* _Task goal_: Across the whole listing, filter for the string "legend" and copy every line that has it.
- - - - - - -
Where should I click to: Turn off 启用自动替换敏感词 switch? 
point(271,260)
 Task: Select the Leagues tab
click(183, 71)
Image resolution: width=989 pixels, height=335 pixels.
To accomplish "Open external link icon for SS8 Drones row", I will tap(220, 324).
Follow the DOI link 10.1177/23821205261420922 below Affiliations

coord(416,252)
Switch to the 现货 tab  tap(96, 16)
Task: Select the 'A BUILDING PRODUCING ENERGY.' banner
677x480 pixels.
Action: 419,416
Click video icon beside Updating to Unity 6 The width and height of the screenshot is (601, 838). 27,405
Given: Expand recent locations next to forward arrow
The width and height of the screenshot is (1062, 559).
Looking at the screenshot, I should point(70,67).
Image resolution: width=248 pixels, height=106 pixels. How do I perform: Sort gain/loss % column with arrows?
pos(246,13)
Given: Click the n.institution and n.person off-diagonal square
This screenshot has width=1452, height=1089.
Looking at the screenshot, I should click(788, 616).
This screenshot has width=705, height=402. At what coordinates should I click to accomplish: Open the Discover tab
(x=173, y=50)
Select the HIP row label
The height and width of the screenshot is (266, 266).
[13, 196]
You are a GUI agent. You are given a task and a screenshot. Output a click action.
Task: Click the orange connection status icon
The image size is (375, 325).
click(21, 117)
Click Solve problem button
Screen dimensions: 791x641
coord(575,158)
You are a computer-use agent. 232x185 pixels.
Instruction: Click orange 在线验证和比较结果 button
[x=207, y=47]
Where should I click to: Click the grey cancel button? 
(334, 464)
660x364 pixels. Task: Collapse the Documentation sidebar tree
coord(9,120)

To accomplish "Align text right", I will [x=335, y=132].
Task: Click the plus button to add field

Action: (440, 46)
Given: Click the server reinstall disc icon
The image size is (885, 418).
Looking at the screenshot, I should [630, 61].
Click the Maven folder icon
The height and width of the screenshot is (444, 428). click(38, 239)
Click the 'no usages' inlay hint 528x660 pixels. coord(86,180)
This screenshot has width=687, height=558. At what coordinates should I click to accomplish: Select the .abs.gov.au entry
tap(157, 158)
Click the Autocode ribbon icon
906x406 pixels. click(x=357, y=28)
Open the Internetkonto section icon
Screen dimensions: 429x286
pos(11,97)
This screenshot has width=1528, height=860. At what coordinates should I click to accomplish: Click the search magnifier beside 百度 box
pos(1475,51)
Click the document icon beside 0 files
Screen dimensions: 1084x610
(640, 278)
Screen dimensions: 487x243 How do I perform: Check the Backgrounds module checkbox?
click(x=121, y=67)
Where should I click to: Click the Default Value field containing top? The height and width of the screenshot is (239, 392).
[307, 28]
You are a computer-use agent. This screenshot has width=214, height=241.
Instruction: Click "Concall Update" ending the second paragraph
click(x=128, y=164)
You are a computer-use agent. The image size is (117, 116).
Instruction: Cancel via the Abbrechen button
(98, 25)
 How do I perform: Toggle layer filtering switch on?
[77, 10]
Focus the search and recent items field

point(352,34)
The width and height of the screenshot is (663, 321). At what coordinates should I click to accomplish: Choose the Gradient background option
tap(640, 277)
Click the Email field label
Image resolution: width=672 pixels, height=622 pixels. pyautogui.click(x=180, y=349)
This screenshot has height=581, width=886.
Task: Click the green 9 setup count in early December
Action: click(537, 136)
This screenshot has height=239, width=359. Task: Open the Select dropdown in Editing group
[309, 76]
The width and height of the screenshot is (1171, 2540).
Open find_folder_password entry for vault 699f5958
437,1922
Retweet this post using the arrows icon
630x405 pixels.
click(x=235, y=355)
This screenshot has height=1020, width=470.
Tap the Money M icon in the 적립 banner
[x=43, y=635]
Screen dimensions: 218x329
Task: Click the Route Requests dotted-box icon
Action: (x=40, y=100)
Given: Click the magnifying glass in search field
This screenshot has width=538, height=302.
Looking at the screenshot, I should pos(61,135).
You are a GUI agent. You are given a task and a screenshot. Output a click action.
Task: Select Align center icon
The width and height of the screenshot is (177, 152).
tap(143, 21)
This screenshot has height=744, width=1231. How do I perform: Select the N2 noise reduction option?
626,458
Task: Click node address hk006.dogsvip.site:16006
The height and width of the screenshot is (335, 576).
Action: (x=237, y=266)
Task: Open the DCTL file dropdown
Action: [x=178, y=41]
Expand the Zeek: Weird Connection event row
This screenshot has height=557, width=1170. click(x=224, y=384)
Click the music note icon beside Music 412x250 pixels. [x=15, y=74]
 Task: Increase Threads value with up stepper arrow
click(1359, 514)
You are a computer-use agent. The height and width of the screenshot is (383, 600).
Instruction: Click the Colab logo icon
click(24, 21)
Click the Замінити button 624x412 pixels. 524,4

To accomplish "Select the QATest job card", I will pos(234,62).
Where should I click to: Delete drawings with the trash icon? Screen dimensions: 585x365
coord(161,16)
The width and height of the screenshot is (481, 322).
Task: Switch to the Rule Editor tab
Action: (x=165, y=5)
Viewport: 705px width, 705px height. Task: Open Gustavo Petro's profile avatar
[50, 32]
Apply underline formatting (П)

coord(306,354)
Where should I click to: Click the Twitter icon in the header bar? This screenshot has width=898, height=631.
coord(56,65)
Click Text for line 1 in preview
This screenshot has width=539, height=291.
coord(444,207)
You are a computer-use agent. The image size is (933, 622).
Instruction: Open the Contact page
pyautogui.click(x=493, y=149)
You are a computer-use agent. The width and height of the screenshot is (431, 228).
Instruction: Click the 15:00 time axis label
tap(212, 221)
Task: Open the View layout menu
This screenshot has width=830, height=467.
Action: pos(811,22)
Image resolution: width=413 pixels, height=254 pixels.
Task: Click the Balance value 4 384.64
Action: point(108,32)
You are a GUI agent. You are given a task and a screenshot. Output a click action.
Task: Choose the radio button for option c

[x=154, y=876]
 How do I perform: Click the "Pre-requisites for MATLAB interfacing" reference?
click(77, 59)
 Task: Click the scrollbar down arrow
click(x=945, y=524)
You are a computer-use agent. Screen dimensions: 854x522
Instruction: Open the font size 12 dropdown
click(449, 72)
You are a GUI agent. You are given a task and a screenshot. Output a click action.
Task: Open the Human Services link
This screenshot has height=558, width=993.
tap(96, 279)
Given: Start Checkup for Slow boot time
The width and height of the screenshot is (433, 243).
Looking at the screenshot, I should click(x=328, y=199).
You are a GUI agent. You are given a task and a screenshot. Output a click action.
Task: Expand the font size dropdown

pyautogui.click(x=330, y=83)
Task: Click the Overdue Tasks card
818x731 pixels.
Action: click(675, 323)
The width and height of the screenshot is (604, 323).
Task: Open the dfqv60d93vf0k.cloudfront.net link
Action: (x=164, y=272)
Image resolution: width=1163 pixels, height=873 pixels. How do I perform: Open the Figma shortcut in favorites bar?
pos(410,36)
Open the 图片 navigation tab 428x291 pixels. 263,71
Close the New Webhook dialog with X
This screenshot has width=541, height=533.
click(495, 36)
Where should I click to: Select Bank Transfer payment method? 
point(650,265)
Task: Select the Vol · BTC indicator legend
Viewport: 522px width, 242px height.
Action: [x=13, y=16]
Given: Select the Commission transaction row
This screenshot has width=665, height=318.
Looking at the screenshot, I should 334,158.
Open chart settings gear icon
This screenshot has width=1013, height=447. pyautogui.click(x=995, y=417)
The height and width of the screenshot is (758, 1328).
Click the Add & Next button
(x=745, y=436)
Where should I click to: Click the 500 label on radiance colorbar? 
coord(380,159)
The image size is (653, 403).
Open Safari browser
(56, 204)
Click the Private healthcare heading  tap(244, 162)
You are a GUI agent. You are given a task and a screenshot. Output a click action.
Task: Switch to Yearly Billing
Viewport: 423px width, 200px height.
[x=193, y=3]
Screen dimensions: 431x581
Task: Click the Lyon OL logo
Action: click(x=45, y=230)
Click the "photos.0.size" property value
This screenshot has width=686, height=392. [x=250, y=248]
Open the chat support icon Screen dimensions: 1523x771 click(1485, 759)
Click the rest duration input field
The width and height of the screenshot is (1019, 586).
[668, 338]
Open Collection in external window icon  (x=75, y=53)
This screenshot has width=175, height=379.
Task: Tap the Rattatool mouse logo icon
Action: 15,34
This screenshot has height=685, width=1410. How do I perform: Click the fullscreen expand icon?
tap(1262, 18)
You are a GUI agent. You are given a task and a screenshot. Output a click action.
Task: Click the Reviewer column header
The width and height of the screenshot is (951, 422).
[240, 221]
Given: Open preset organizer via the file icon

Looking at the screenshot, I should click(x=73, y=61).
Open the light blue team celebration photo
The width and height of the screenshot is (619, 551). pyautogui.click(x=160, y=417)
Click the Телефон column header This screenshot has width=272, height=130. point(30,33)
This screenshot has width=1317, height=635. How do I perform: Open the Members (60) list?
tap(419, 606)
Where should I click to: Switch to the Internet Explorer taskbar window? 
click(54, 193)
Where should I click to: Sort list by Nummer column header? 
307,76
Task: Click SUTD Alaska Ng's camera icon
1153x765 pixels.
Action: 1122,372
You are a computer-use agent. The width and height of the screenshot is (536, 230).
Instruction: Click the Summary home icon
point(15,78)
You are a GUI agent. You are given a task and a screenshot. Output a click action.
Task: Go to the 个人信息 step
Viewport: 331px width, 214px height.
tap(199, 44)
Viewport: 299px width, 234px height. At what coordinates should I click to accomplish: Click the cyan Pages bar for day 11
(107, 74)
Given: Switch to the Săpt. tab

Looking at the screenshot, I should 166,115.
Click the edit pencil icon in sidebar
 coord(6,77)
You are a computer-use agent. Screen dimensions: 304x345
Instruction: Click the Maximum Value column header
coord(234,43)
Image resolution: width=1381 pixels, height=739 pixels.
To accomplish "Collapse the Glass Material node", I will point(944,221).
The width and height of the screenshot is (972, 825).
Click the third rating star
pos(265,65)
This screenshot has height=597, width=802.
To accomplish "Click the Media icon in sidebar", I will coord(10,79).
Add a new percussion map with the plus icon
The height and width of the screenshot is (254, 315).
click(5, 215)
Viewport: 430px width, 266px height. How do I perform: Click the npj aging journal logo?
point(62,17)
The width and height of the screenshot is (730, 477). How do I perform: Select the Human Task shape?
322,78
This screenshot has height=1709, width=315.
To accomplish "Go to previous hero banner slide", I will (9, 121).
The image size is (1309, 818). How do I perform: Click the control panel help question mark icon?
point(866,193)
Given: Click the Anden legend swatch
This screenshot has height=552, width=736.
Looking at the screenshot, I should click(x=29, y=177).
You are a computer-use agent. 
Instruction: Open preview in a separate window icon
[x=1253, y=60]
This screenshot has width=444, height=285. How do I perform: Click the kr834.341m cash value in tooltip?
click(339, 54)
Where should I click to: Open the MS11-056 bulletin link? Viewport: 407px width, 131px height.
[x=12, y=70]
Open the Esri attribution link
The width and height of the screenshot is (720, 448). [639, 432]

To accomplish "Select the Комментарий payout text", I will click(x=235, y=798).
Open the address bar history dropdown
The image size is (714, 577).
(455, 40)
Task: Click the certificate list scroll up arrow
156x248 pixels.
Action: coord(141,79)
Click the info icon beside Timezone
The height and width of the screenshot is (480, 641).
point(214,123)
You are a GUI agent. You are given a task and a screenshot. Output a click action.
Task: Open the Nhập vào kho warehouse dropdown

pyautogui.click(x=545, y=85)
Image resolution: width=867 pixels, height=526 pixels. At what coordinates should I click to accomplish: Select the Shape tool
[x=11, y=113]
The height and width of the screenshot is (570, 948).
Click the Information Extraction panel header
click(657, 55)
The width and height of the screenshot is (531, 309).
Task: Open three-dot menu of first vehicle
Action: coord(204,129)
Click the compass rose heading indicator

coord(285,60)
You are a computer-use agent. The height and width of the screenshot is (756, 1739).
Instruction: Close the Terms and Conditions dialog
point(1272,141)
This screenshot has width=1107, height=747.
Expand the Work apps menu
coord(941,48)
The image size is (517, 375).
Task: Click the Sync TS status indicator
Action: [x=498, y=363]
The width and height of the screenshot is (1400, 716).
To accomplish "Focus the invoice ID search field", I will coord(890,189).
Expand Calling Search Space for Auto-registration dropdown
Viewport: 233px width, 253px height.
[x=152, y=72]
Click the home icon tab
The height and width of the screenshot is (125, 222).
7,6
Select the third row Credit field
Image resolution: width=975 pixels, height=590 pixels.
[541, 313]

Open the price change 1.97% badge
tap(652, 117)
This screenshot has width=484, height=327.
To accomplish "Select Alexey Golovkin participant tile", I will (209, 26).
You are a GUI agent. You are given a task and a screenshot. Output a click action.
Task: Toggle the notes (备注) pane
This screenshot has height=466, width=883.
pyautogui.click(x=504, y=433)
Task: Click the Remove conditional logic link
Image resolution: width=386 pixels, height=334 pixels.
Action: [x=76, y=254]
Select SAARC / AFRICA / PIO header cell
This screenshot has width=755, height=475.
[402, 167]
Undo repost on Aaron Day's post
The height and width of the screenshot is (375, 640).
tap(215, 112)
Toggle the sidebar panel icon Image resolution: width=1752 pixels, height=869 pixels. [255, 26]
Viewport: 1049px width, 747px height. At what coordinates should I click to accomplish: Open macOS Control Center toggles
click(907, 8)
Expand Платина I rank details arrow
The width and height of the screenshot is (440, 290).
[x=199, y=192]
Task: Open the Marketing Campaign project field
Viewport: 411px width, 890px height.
- - - - - - -
* _Written response_:
Task: Select the Vol · BTC indicator legend
Given: Click the Anden legend swatch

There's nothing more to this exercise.